Er hielt wieder sein Messer in der Hand, mit weit ausgefahrener Klinge, und sie dachte: Was willst du damit? Sie zog ihn hinter sich her, ließ sich nur schwer abschütteln, merkte kaum, wie grob er seinen Arm von ihr wegriss, denn alles war Aufregung, alles war Chance. Sie liefen die Treppen hinauf, in der seltsamen Stille machten ihre Füße pling-pling-pling auf dem rostigen Stahl und seine pling-plong. Niemand auf der Treppe, niemand im zentralen Dock.

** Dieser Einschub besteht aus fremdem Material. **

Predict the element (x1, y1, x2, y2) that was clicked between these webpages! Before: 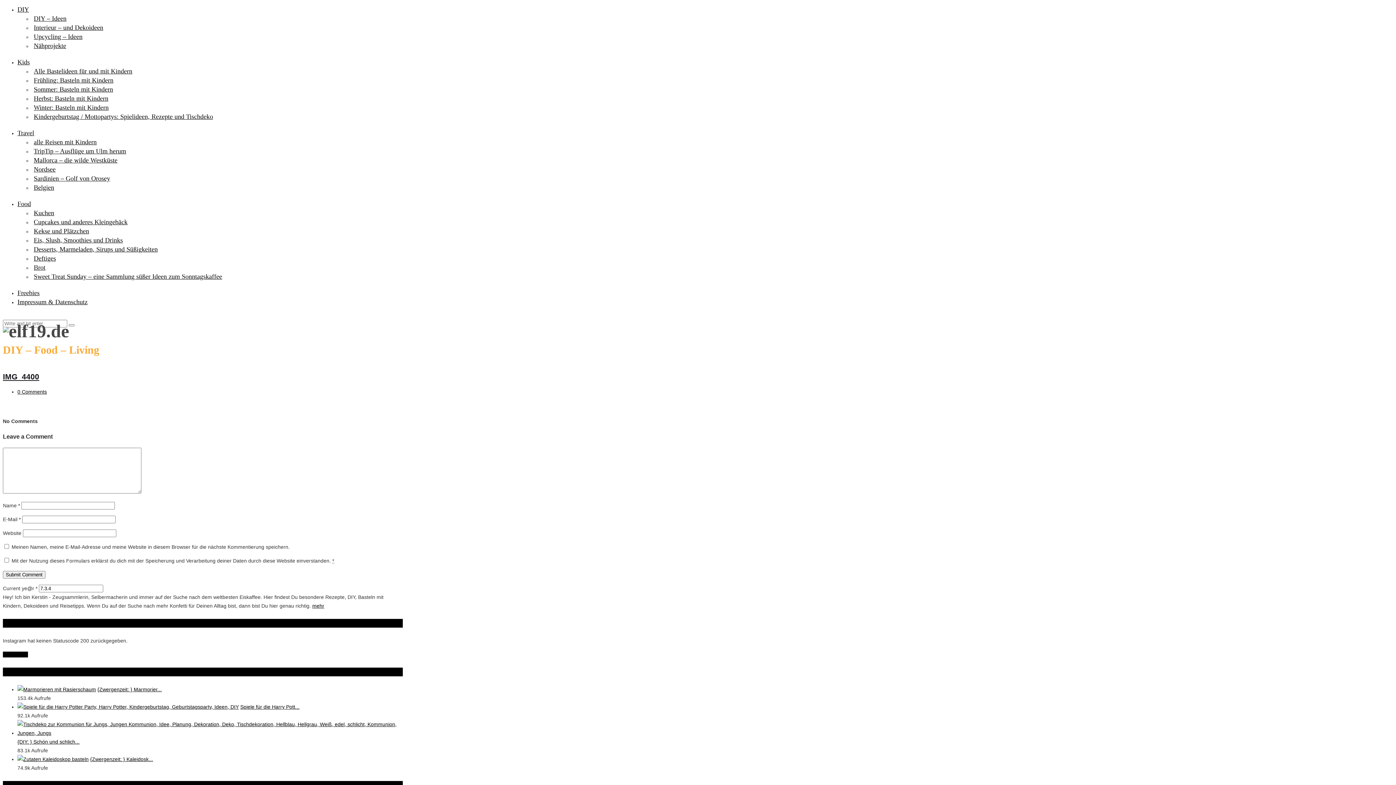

»Vielleicht haben sich alle versteckt, wegen der Pollen«, sagte er und drückte ihr den Atemfilter in die Hand. Als er seinen angezogen hatte, sah er wie ein richtiger Zombie aus, fand sie. Sie standen auf einem langen Streifen von weiß gestrichenem Stahl, dem Bahnsteig der Gleitbahn ähnlich, und vier Meter unter ihnen war der Boden des Karawanendocks. Die ganze Struktur bebte von der näher kommenden Karawane, es rumpelte wie von einem Gewitter. Dann fuhren sie herum, ein Schlag, ein Knarren und Ächzen, ein rumpelndes Rollen: die Tore des Docks öffneten sich für die herannahende Karawane. Und mit einem Mal war sie da. Zusammen mit dem Staub, dem Lärm, den mehrere zehntausend Tonnen Ladung und rollendes Gerät machen, wenn sie über Land bewegt werden. Wie eine Lawine presste sich die Masse in das schwankende, vibrierende Dock hinein. Tabea dachte, starr vor Entsetzen: Sie bremst nicht scharf genug. Sie wird nur gewogen, das geht im Vorbeifahren. Das schaffen wir nie.

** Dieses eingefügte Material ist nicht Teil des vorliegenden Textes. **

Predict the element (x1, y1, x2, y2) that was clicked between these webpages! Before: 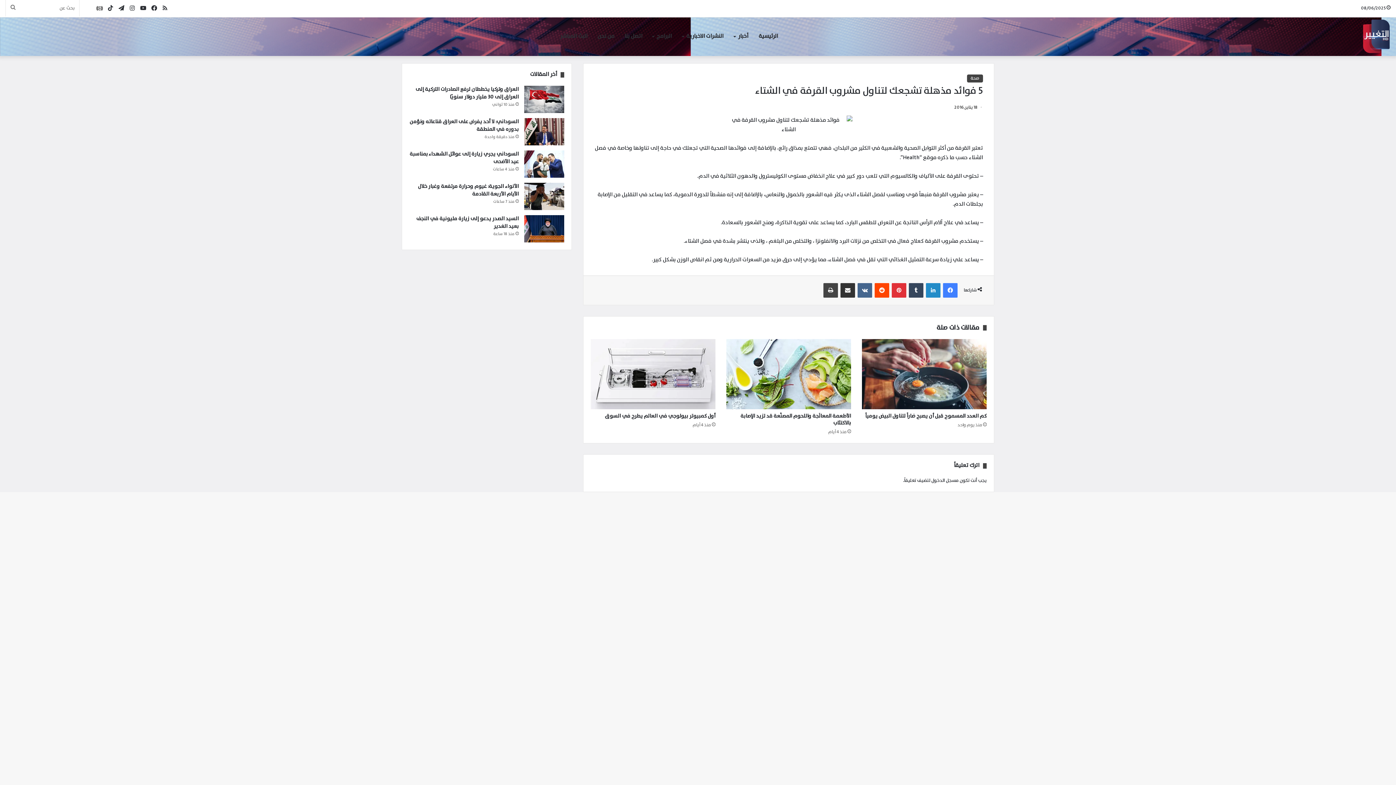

»Lauf.«, schrie Björn, und sie lief um ihr Leben. Im Tempo eines Sprinters fuhr die Karawane durch das Dock hindurch, und wer mitwollte, musste aufspringen. Tabeas Herz hämmerte, der Rucksack auf ihrem Rücken schien tonnenschwer, aber sie biss die Zähne zusammen. Dann bekam sie eine Reling an der Karawane zu fassen und sprang mitten hinein in den Staubsturm, ihr Knie knallte schmerzhaft auf, aber sie ließ nicht los; ihre Beine hatten sich so verfangen, dass sie wenigstens nicht wieder abgeschüttelt wurde, und indem sie alles vergaß, die Gefahr, Björn, ja sich selbst, indem sie sich nur auf das Hindernis konzentrierte, auf diese beschissene Reling, die gleichzeitig ihre einziger Halt war, schaffte sie es. Fiel auf einen schmalen Laufsteg. Keuchte mit geschlossenen Augen. Merkte, wie die Karawane aus dem Dock wieder herausglitt und schneller wurde. Der Lärm konnte jetzt nicht mehr von den Wänden des Docks reflektiert werden, aber die noch immer steigende Geschwindigkeit der Karawane machte das mehr als wett. Tabea setzte sich auf und fühlte ihr Herz, das sich gerade hatte beruhigen wollen, wieder loshämmern. Fahrtwind. Staub. Hereinbrechende Nacht. Links neben ihr die äußere Hülle der Karawaneneinheit, rechts die Reling und vier Meter tiefer die Straße.

»Björn!«, schrie sie, der Lärm war jetzt so stark, dass sie sich kaum selber hören konnte. »Björn!« Niemand antwortete. Sie war allein.